What is required
Return, word for word, only the lines of the data below that lie between the line with "Click the Timeframe" and the line with "Select the Podcast", those two lines included.
━━ Excerpted data
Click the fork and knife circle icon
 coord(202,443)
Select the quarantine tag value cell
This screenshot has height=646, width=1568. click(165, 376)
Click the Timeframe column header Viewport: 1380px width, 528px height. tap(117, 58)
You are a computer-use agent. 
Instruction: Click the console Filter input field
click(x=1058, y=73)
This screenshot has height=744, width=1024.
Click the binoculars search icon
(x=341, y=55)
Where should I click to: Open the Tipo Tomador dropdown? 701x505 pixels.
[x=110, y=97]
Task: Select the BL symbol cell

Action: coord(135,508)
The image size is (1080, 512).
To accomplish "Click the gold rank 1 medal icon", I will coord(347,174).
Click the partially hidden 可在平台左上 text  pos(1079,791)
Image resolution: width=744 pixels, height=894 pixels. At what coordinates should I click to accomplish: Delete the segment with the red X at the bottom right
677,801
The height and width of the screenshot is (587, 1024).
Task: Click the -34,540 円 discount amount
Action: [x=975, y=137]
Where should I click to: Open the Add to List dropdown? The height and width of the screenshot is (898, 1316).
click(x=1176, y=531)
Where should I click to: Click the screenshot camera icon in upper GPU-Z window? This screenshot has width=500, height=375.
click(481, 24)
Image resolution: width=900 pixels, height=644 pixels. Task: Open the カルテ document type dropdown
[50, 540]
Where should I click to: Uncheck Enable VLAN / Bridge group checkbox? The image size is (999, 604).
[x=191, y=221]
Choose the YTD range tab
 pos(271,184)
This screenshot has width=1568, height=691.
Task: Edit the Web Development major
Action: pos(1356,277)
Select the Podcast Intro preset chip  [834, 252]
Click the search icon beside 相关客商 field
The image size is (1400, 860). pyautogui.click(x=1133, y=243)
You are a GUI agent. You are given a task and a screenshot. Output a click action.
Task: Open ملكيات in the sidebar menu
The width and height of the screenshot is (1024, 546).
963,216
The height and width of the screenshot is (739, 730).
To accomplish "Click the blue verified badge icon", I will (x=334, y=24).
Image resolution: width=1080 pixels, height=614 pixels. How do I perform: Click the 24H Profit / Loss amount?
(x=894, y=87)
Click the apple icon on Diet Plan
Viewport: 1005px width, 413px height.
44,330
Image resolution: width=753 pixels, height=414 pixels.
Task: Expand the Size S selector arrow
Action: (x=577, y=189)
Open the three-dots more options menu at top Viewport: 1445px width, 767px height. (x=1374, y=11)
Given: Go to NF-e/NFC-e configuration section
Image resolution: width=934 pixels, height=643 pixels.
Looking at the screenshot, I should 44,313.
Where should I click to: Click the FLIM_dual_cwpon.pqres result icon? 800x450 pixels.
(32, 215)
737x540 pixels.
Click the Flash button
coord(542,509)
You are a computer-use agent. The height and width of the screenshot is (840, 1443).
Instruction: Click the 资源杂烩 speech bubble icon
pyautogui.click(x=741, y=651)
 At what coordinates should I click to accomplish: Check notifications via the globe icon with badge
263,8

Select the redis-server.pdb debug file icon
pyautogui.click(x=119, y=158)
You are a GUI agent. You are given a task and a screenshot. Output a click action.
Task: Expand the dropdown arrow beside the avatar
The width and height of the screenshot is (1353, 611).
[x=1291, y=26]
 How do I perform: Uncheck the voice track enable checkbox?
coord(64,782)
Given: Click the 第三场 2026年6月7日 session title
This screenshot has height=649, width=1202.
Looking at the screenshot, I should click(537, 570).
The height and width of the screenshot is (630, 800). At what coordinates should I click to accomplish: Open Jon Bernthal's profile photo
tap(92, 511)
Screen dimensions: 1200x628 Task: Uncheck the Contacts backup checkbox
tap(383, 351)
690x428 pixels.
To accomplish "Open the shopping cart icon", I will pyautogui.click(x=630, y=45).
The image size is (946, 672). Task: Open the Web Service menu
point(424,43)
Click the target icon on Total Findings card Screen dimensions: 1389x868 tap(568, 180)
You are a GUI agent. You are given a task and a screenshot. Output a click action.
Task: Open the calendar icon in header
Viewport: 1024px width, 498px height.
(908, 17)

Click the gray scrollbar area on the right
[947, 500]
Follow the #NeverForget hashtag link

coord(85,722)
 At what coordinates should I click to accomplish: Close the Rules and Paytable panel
━━━━
Your response
Click the Timeframe column header Viewport: 1380px width, 528px height. tap(117, 58)
You are a computer-use agent. 
Instruction: Click the console Filter input field
click(x=1058, y=73)
This screenshot has height=744, width=1024.
Click the binoculars search icon
(x=341, y=55)
Where should I click to: Open the Tipo Tomador dropdown? 701x505 pixels.
[x=110, y=97]
Task: Select the BL symbol cell

Action: coord(135,508)
The image size is (1080, 512).
To accomplish "Click the gold rank 1 medal icon", I will coord(347,174).
Click the partially hidden 可在平台左上 text  pos(1079,791)
Image resolution: width=744 pixels, height=894 pixels. At what coordinates should I click to accomplish: Delete the segment with the red X at the bottom right
677,801
The height and width of the screenshot is (587, 1024).
Task: Click the -34,540 円 discount amount
Action: [x=975, y=137]
Where should I click to: Open the Add to List dropdown? The height and width of the screenshot is (898, 1316).
click(x=1176, y=531)
Where should I click to: Click the screenshot camera icon in upper GPU-Z window? This screenshot has width=500, height=375.
click(481, 24)
Image resolution: width=900 pixels, height=644 pixels. Task: Open the カルテ document type dropdown
[50, 540]
Where should I click to: Uncheck Enable VLAN / Bridge group checkbox? The image size is (999, 604).
[x=191, y=221]
Choose the YTD range tab
 pos(271,184)
This screenshot has width=1568, height=691.
Task: Edit the Web Development major
Action: pos(1356,277)
Select the Podcast Intro preset chip  [834, 252]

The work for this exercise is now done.